Berlin police are investigating whether the Pink Floyd cofounder, a vocal critic of Israel, incited hatred through the May concert in which he wore a long, black coat with armbands.
The State Department weighed in by saying that the concert "contained imagery that is deeply offensive to Jewish people and minimized the Holocaust."
"The artist in question has a long track record of using anti-Semitic tropes to denigrate Jewish people," the State Department said in written response to questions.
Germany has strict laws on portrayal of the Holocaust, but Waters noted his demagogic role on stage wasn't new.
Waters, one of the highest-grossing touring artists of all time, has long taken to the stage in the guise of a dictator as part of a hallucinatory plot twist in performing "The Wall," the acclaimed 1979 Pink Floyd album that touches on isolation, mental illness and political extremism.
"My recent performance in Berlin has attracted bad-faith attacks from those who want to smear and silence me because they disagree with my political views and moral principles," he said in the statement after police opened the probe.
Waters has long criticized Israel, urging a cultural boycott and flying an inflatable pig emblazoned with the Star of David at his concerts.
The rocker, born in Britain and a longtime New York resident, has also triggered controversy by accusing Ukraine of provoking its invasion by Russia.
At the same Berlin concert, Waters appeared to draw parallels between the deaths of several people by flashing their names on a large screen, including those of Anne Frank, the Jewish teenager who died in a Nazi concentration camp, and Shireen Abu Akleh, the Palestinian-American journalist shot dead last year while covering an Israeli raid.
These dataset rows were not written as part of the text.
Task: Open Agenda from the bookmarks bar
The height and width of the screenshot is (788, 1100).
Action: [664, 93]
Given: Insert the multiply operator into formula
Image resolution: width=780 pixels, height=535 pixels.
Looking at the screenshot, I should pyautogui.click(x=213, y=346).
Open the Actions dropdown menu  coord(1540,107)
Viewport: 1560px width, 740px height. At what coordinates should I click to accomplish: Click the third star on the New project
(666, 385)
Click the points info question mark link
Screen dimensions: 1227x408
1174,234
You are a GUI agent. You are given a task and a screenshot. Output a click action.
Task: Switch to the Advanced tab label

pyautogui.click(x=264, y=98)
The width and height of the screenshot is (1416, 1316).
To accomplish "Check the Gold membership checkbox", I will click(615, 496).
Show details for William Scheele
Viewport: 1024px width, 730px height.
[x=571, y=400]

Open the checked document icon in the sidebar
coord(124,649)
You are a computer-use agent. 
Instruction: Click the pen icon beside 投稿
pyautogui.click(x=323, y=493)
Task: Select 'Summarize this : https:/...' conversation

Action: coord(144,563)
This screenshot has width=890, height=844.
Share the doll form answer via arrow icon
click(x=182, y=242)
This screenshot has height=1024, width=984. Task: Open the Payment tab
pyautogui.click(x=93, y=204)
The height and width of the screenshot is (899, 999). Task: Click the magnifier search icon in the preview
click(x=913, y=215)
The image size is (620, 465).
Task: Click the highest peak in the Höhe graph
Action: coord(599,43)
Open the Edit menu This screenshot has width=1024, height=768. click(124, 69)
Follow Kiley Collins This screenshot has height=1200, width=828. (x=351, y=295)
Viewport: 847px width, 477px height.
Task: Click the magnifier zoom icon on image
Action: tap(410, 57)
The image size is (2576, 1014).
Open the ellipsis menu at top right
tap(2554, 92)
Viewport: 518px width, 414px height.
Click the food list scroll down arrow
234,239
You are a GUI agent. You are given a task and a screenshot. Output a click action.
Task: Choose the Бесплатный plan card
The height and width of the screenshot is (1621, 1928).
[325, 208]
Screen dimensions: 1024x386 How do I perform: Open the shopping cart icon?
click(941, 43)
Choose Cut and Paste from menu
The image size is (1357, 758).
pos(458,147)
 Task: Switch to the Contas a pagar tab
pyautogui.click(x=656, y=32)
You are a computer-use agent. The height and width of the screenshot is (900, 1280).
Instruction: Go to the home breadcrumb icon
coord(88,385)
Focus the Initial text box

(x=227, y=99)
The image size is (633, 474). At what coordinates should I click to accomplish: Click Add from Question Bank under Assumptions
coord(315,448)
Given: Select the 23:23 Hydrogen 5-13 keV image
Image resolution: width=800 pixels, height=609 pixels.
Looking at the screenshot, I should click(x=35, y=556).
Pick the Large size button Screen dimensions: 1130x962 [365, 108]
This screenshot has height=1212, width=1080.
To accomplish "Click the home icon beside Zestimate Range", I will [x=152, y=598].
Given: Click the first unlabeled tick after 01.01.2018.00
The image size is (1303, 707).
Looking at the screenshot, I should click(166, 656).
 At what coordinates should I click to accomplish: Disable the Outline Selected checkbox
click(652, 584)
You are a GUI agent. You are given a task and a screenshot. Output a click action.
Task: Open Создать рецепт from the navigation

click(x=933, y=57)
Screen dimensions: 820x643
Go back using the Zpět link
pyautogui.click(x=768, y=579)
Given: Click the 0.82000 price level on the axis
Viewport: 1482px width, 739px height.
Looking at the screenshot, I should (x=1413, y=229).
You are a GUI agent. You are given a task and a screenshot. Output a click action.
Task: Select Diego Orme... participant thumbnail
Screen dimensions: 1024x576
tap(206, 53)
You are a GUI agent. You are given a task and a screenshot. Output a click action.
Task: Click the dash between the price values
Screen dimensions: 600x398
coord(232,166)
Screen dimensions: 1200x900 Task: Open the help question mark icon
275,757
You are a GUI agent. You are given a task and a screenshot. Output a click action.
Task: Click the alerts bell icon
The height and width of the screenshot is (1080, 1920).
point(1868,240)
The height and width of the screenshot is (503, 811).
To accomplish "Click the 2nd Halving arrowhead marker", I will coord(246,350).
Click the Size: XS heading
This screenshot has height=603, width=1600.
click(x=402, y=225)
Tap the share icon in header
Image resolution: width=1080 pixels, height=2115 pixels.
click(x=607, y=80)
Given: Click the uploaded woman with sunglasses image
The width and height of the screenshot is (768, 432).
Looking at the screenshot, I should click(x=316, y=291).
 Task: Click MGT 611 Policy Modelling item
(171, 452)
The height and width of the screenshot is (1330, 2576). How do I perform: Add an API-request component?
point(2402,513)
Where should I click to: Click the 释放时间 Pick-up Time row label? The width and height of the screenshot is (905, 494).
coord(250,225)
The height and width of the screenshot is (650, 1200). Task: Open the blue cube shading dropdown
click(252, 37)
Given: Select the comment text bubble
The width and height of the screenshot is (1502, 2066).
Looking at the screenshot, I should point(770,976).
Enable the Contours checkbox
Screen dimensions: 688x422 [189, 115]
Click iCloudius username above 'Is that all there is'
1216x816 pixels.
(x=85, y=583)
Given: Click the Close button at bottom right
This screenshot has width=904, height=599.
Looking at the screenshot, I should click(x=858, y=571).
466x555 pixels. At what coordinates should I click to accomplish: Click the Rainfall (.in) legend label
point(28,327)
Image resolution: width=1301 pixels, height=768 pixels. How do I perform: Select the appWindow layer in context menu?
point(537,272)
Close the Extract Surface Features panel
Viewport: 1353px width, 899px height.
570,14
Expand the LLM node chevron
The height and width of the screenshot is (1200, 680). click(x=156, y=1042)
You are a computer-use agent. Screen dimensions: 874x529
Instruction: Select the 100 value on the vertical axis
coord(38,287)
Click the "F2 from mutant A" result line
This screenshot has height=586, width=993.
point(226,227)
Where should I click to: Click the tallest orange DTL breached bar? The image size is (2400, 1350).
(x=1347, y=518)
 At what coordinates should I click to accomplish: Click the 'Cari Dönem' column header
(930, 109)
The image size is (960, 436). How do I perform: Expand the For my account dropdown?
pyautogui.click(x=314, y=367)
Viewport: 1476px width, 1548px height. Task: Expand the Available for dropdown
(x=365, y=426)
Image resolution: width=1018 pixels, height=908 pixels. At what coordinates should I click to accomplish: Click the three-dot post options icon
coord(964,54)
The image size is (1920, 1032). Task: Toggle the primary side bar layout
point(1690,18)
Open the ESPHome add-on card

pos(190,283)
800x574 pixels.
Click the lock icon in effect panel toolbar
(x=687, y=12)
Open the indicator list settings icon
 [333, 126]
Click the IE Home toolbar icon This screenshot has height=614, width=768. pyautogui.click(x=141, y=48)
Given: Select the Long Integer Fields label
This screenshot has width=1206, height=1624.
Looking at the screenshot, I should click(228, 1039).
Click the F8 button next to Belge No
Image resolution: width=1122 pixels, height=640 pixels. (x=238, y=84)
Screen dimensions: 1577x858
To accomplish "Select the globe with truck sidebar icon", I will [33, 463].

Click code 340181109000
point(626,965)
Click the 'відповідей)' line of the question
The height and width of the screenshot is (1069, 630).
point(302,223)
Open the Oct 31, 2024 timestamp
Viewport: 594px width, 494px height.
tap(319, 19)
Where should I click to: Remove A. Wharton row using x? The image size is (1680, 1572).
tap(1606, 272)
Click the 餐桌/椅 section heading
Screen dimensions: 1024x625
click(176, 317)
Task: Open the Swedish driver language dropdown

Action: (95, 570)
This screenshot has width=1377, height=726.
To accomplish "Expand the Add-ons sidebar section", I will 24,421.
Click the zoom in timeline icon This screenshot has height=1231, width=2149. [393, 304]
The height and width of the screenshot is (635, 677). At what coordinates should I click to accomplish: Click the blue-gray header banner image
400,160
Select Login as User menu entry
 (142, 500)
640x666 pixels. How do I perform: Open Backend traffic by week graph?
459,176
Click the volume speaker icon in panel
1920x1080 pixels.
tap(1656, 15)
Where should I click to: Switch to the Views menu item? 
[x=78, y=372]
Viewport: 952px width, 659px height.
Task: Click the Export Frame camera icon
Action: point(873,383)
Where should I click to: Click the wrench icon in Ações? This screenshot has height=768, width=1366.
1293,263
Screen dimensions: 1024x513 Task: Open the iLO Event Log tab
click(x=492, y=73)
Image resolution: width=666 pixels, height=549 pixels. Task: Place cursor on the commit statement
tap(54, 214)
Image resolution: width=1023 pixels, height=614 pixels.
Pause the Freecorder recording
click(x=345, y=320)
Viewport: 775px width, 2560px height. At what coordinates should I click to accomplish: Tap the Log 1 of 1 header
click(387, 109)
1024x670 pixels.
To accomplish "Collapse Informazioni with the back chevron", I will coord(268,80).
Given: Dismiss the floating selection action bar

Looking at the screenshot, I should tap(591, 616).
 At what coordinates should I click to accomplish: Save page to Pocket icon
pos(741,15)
The State Department comment was in support of its envoy on combating anti-Semitism, Deborah Lipstadt, who condemned the rocker's "despicable Holocaust distortion."
Her commentary was in turn a response to her counterpart from the European Union, Katharina von Schnurbein, who said she was "sick and disgusted by Roger Waters' obsession to belittle and trivialize the Shoah," using the Hebrew term for the Holocaust.
Decades before the present controversy, US Secretary of State Antony Blinken was such a fan of Pink Floyd that he quoted the song "Another Brick in the Wall" in his high school yearbook.